- _What is required_
Even if a line seems odd, print it as it is, and include every record.

(Saved data entries)

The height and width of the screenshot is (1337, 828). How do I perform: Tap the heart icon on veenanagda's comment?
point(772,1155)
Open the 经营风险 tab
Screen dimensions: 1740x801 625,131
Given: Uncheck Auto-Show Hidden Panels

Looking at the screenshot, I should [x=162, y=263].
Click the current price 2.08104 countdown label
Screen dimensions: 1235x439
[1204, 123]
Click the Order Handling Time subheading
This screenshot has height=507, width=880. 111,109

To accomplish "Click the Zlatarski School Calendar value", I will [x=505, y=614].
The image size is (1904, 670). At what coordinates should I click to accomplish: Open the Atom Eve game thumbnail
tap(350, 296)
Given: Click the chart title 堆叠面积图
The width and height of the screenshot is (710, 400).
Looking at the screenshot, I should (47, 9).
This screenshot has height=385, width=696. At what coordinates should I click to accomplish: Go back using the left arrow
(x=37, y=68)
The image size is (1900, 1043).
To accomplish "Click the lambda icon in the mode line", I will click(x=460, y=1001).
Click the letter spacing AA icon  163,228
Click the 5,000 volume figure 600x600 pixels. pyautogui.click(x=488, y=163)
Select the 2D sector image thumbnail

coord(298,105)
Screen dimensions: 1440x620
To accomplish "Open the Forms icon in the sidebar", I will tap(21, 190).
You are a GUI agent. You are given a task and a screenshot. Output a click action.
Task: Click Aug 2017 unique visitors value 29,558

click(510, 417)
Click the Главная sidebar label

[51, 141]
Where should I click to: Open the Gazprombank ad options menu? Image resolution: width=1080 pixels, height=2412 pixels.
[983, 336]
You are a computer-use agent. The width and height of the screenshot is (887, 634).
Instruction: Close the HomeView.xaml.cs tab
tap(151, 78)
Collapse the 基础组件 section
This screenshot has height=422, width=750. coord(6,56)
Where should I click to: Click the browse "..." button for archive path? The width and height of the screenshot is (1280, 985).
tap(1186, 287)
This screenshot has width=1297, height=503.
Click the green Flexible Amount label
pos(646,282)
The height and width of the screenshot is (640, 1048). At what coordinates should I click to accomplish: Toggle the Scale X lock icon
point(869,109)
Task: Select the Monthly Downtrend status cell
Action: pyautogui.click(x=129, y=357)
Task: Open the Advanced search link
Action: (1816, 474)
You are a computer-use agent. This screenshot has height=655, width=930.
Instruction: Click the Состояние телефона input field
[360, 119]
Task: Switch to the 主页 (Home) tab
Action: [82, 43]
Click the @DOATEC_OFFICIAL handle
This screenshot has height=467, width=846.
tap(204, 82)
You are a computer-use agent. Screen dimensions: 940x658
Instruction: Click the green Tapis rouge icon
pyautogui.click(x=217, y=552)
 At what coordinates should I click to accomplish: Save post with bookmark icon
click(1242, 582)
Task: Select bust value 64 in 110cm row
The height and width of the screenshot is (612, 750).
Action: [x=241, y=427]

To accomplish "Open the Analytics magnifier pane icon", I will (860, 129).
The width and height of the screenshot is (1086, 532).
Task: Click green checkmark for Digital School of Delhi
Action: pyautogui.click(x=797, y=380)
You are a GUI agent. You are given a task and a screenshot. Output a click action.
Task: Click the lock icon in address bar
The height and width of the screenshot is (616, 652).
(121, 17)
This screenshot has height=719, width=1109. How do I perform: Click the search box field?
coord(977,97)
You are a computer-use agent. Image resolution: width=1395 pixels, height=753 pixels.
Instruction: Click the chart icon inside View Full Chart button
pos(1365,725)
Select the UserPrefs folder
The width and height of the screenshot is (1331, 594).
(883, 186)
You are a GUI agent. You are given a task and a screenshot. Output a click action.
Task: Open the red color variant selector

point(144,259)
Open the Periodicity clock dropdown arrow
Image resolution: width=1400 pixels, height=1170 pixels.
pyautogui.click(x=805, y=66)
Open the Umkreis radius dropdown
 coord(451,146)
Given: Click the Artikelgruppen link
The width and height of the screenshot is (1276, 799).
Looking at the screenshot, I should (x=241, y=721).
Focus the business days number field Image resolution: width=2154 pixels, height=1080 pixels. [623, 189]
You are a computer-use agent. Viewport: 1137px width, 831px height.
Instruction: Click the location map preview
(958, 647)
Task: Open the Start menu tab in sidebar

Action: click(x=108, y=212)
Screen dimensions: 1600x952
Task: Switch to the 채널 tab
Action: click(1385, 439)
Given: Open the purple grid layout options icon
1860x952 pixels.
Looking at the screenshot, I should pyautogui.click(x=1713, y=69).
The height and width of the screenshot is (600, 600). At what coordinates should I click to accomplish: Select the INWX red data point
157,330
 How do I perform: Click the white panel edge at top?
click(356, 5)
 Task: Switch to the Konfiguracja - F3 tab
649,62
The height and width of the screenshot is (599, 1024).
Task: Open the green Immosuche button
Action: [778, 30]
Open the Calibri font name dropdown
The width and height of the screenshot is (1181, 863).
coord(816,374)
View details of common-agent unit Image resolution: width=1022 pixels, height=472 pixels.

- _Solution for this task_
The height and width of the screenshot is (1337, 828). How do I perform: Tap the heart icon on veenanagda's comment?
point(772,1155)
Open the 经营风险 tab
Screen dimensions: 1740x801 625,131
Given: Uncheck Auto-Show Hidden Panels

Looking at the screenshot, I should [x=162, y=263].
Click the current price 2.08104 countdown label
Screen dimensions: 1235x439
[1204, 123]
Click the Order Handling Time subheading
This screenshot has height=507, width=880. 111,109

To accomplish "Click the Zlatarski School Calendar value", I will [x=505, y=614].
The image size is (1904, 670). At what coordinates should I click to accomplish: Open the Atom Eve game thumbnail
tap(350, 296)
Given: Click the chart title 堆叠面积图
The width and height of the screenshot is (710, 400).
Looking at the screenshot, I should (47, 9).
This screenshot has height=385, width=696. At what coordinates should I click to accomplish: Go back using the left arrow
(x=37, y=68)
The image size is (1900, 1043).
To accomplish "Click the lambda icon in the mode line", I will click(x=460, y=1001).
Click the letter spacing AA icon  163,228
Click the 5,000 volume figure 600x600 pixels. pyautogui.click(x=488, y=163)
Select the 2D sector image thumbnail

coord(298,105)
Screen dimensions: 1440x620
To accomplish "Open the Forms icon in the sidebar", I will tap(21, 190).
You are a GUI agent. You are given a task and a screenshot. Output a click action.
Task: Click Aug 2017 unique visitors value 29,558

click(510, 417)
Click the Главная sidebar label

[51, 141]
Where should I click to: Open the Gazprombank ad options menu? Image resolution: width=1080 pixels, height=2412 pixels.
[983, 336]
You are a computer-use agent. The width and height of the screenshot is (887, 634).
Instruction: Close the HomeView.xaml.cs tab
tap(151, 78)
Collapse the 基础组件 section
This screenshot has height=422, width=750. coord(6,56)
Where should I click to: Click the browse "..." button for archive path? The width and height of the screenshot is (1280, 985).
tap(1186, 287)
This screenshot has width=1297, height=503.
Click the green Flexible Amount label
pos(646,282)
The height and width of the screenshot is (640, 1048). At what coordinates should I click to accomplish: Toggle the Scale X lock icon
point(869,109)
Task: Select the Monthly Downtrend status cell
Action: pyautogui.click(x=129, y=357)
Task: Open the Advanced search link
Action: (1816, 474)
You are a computer-use agent. This screenshot has height=655, width=930.
Instruction: Click the Состояние телефона input field
[360, 119]
Task: Switch to the 主页 (Home) tab
Action: [82, 43]
Click the @DOATEC_OFFICIAL handle
This screenshot has height=467, width=846.
tap(204, 82)
You are a computer-use agent. Screen dimensions: 940x658
Instruction: Click the green Tapis rouge icon
pyautogui.click(x=217, y=552)
 At what coordinates should I click to accomplish: Save post with bookmark icon
click(1242, 582)
Task: Select bust value 64 in 110cm row
The height and width of the screenshot is (612, 750).
Action: [x=241, y=427]

To accomplish "Open the Analytics magnifier pane icon", I will (860, 129).
The width and height of the screenshot is (1086, 532).
Task: Click green checkmark for Digital School of Delhi
Action: pyautogui.click(x=797, y=380)
You are a GUI agent. You are given a task and a screenshot. Output a click action.
Task: Click the lock icon in address bar
The height and width of the screenshot is (616, 652).
(121, 17)
This screenshot has height=719, width=1109. How do I perform: Click the search box field?
coord(977,97)
You are a computer-use agent. Image resolution: width=1395 pixels, height=753 pixels.
Instruction: Click the chart icon inside View Full Chart button
pos(1365,725)
Select the UserPrefs folder
The width and height of the screenshot is (1331, 594).
(883, 186)
You are a GUI agent. You are given a task and a screenshot. Output a click action.
Task: Open the red color variant selector

point(144,259)
Open the Periodicity clock dropdown arrow
Image resolution: width=1400 pixels, height=1170 pixels.
pyautogui.click(x=805, y=66)
Open the Umkreis radius dropdown
 coord(451,146)
Given: Click the Artikelgruppen link
The width and height of the screenshot is (1276, 799).
Looking at the screenshot, I should (x=241, y=721).
Focus the business days number field Image resolution: width=2154 pixels, height=1080 pixels. [623, 189]
You are a computer-use agent. Viewport: 1137px width, 831px height.
Instruction: Click the location map preview
(958, 647)
Task: Open the Start menu tab in sidebar

Action: click(x=108, y=212)
Screen dimensions: 1600x952
Task: Switch to the 채널 tab
Action: click(1385, 439)
Given: Open the purple grid layout options icon
1860x952 pixels.
Looking at the screenshot, I should pyautogui.click(x=1713, y=69).
The height and width of the screenshot is (600, 600). At what coordinates should I click to accomplish: Select the INWX red data point
157,330
 How do I perform: Click the white panel edge at top?
click(356, 5)
 Task: Switch to the Konfiguracja - F3 tab
649,62
The height and width of the screenshot is (599, 1024).
Task: Open the green Immosuche button
Action: [778, 30]
Open the Calibri font name dropdown
The width and height of the screenshot is (1181, 863).
coord(816,374)
View details of common-agent unit Image resolution: width=1022 pixels, height=472 pixels.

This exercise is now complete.